Strong Austrians and Japanese led the field after the jump almost with the same points, in a fair jumping under good conditions. "Today it is nice to jump, with a slight headwind. I hope it stays that fair, because yesterday in ski jumping, that was a disaster", said Vinzenz Geiger. Changing wind conditions were still there with mostly headwind, but partly also wind from the side. "I threw down the gauntlet to the others. I had a good jump, good balnced and a good telemark", said Bernhard Gruber and his teammates Mario Seidl and FJ Rehrl surpassed him with 111.5 meters each. After a great jump from Akito Watabe (JPN, Fischer skis, bindings and boots), his brother Yoshito (JPN, Fischer skis, bindings and boots) finally brought the Japanese team within striking distance of Austria. Norway lost a few meters with Jørgen Graabak, but was slightly injured in a fall in training. The German team could not repeat the performance of the trial round and with every jump missed a few meters. Thus, the German quartet went with 41 seconds behind Austria and Japan in the cross country track, Norway was 17 seconds behind the duo.

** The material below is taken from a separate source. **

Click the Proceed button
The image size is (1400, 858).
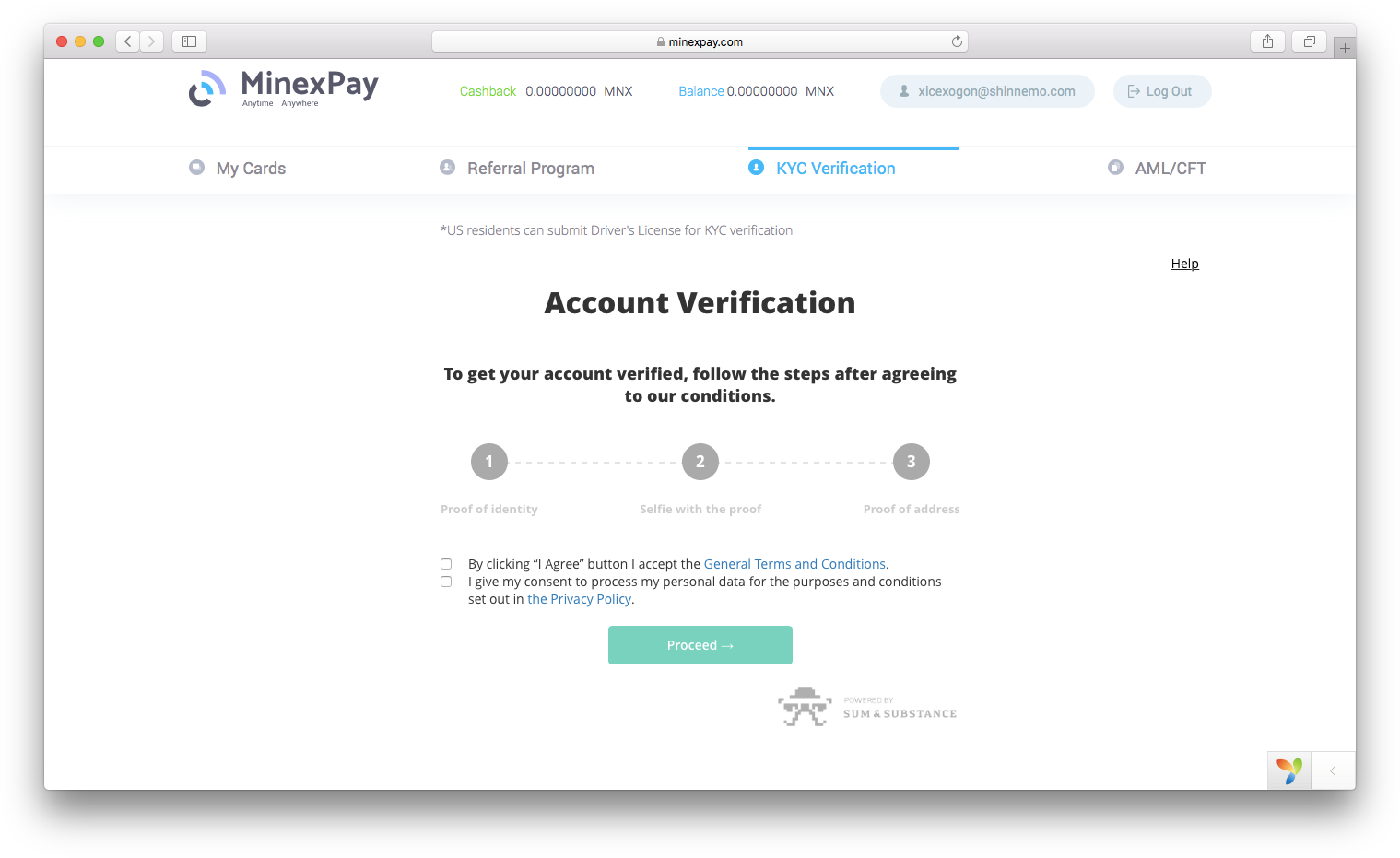[x=700, y=645]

Before cross-country skiing, it looked as if the Norwegians and Japanese were gambling with their line-up by sending a slow skier to the first leg, instead of shortening the gap to Austria and not letting Germany approach. As expected, Johannes Rydzek caught up quickly. But then he was completely exhausted, dropped back and didn't know the reason: "The first lap I felt very good and wanted to attack in the last half lap, but then I lost all my energies and I have still tried to keep the gap small for the other guys. It was my fault, my legs were absolutely dead." But the German team was still not beaten 25 seconds behind second and third place: Eric Frenzel started the race carefully and then gave everything on the way to the exchange. One minute behind at the first exchange changed into only eleven seconds behind Austria, together with the Norwegians: Within a few minutes everything turned, the race was open again. "It was important not to start the race too fast, it was very deep and therefore more exhausting than in the last few days. I had to find a good pace to work my way forward", Eric Frenzel said.

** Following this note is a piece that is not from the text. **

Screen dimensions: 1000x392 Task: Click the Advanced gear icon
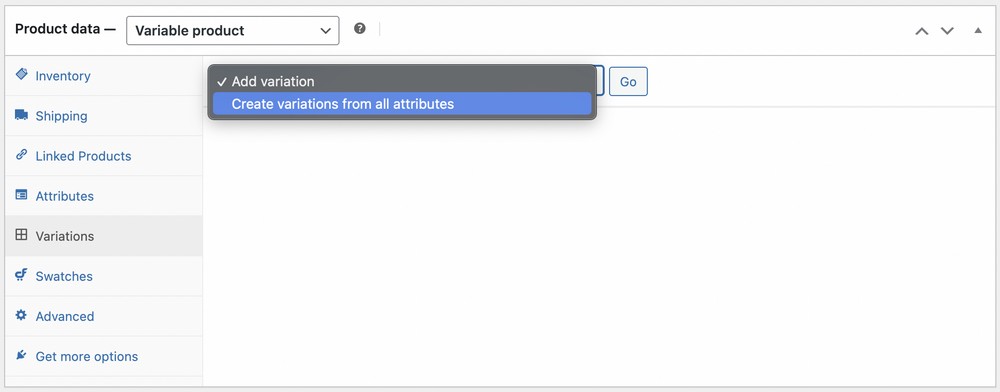pyautogui.click(x=22, y=315)
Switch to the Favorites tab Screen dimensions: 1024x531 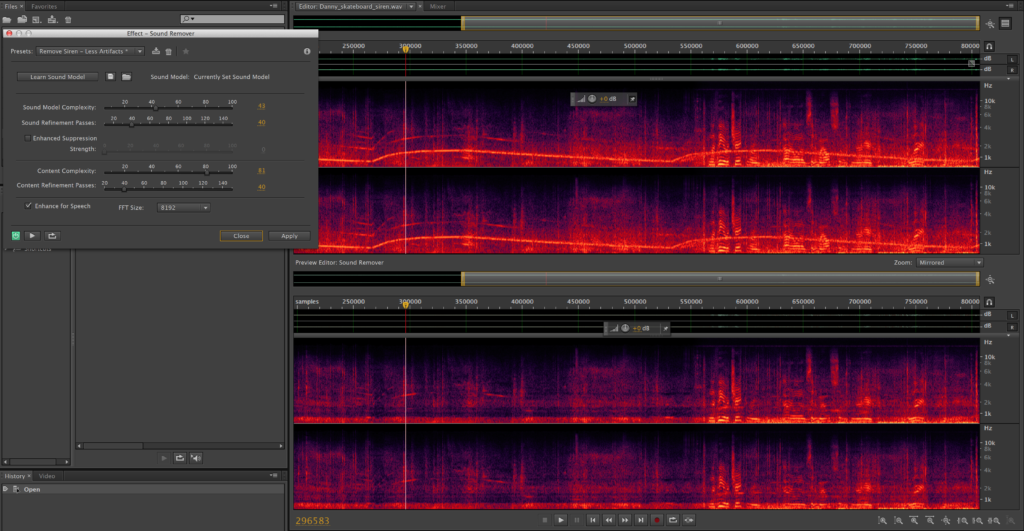click(44, 6)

Now the rest was over for the Austrians, who were able to ski a lonely race on the first two laps of Bernhard Gruber and Mario Seidl. After the three medal candidates were together there was a lot of tactics in the race, but Japan could not use initially: Hideaki Nagai (JPN, Fischer skis, bindings and boots) had to wait long for a reserve pole and lost almost a minute. But at the final skiers there were always attempts to stop and the pace was so slow, because nobody wanted to replace Lukas Klapfer in the leadership work, so that Akito Watabe came up to 15 seconds. The Austrian finally set the pace in the penultimate climb followed by Riiber and Geiger. An attack by the German countered the Norwegian and was unstoppable. Vinzenz Geiger could not quite catch up with the gap from the downhill through his slower ski on the home stretch, although he came still very close. "I trained a bit more for speed before the season. Today I had my head and legs in the right place. I knew that I was always good at such situations, Northug and Klæbo did it and I learned from them", said Riiber. The Austrians won another bronze medal in front of their home crowd. Japanese Go Yamamoto, Yoshito Watabe, Hideaki Nagai and Akito Watabe (all JPN, Fischer skis, bindings and boots) took fourth place.